Experience with Immunotherapy?
Hello,
I have been following this forum since my wife was first diagnosed with tongue cancer in October 2016 and would like to thank everyone for sharing their experience that helped us a lot to stay strong and positive.
My wife is still going through her cancer treatment, we would like to get some advice on the next treatment. I'll start with the treatment summary she has gone through so far:
October 2016: Diagnosed with Squamous cell carcinoma of tongue (HPV negative).
November 2016: Surgery removing one-third of the tongue (replaced with the skin graft from wrist) and some lymph nodes from the neck.
January and February 2017: Radiation (33 sessions) and Chemo using Cisplatin (3 sessions).
May 2017: First CT scan after the end of radiation and chemo treatment. The scan showed some glow under the clavicle area.
June 2017: After bronchoscopy and mediastinoscopy, the glow in the scan was identified as cancer. Breathing started becoming a challenge, steroid was prescribed to control the swelling around the trachea.
July 2017: Decided to get the second opinion from UCLA doctors, they decided to put a stent in the trachea before starting the radiation and chemo again. Breathing became better but still a challenge.

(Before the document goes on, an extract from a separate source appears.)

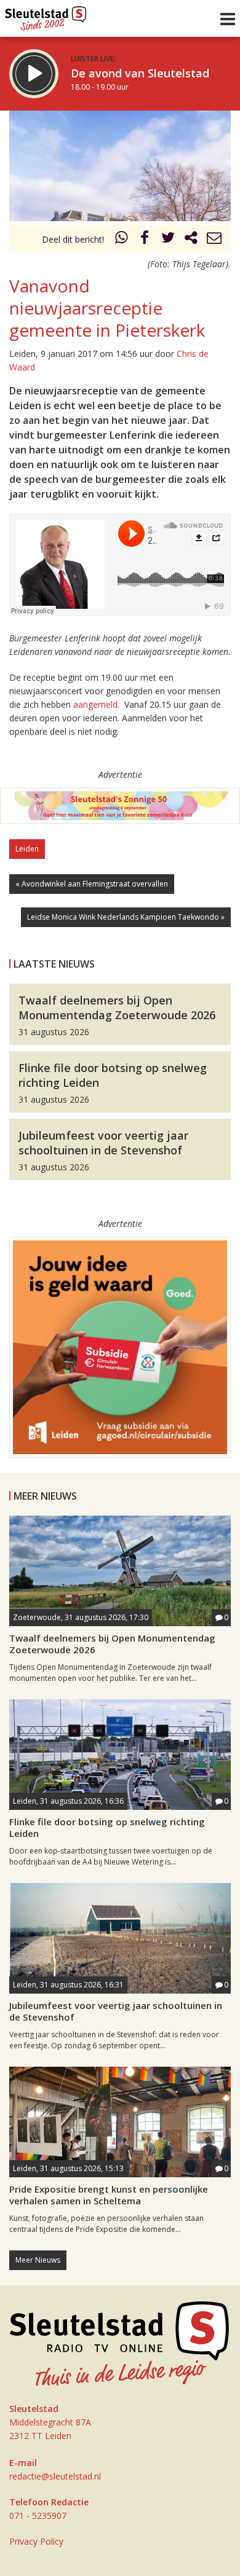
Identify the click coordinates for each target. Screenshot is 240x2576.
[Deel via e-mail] (214, 239)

August 2017: Radiation treatment (10 sessions) with 4 erbitux infusions.
August 2017: Two weeks after the treatment, the radiation oncologist scoped the trachea area and was disappointed to see traces of cancer around the voicebox and shrunk windpipe. My wife was admitted immediately for further scans and testing.
September 2017: While staying at the hospital, the stent was removed, tracheostomy was performed to help with breathing, GI tube was placed and biopsy was taken for cancer testing. There was some swelling (about 10%) around face and neck area and doctors blamed the use of steroid for 2 months.

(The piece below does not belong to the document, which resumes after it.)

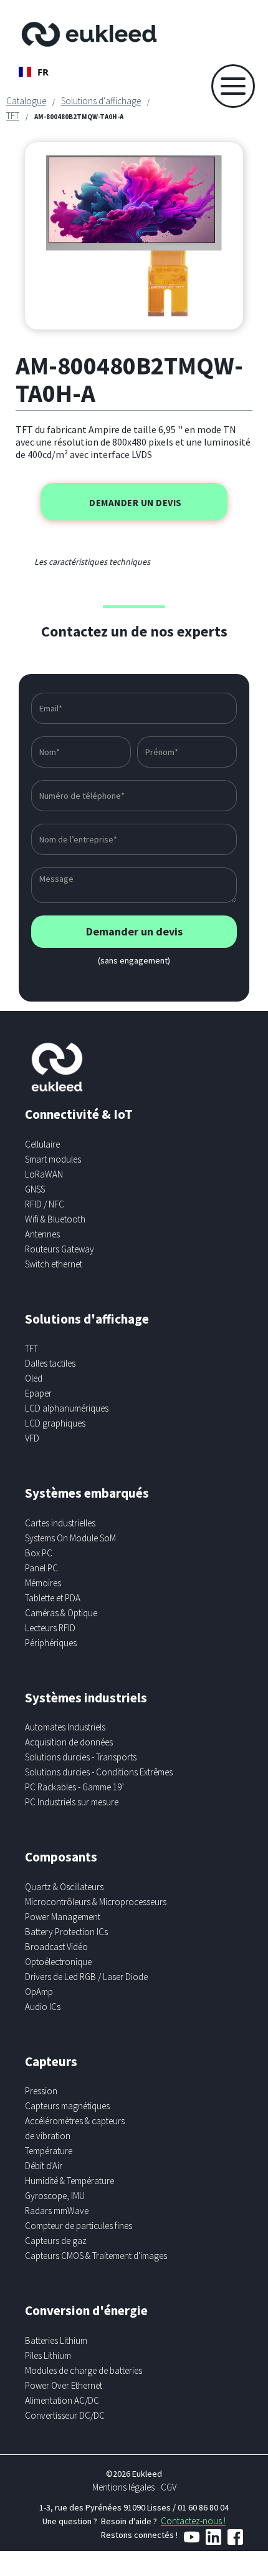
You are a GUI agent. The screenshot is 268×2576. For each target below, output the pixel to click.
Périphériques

September 2017: The biopsy came out positive for cancer. The doctors decided to just do chemo this time and start while she was at the hospital. The TPF chemo infusion was performed (using Carboplatin instead of Cisplatin) that takes 4 days to complete. The side effects were extreme this time, lost hair, the face has severe swelling (almost twice the size), can't climb stairs or walk 20 steps continuously. After chemo, seven days were spent in the hospital with three blood transfusions and several electrolyte transfusions. Two weeks after the end of TPF chemo (09/28/2017), another scan was performed which shows cancer progression around the lung and trachea areas.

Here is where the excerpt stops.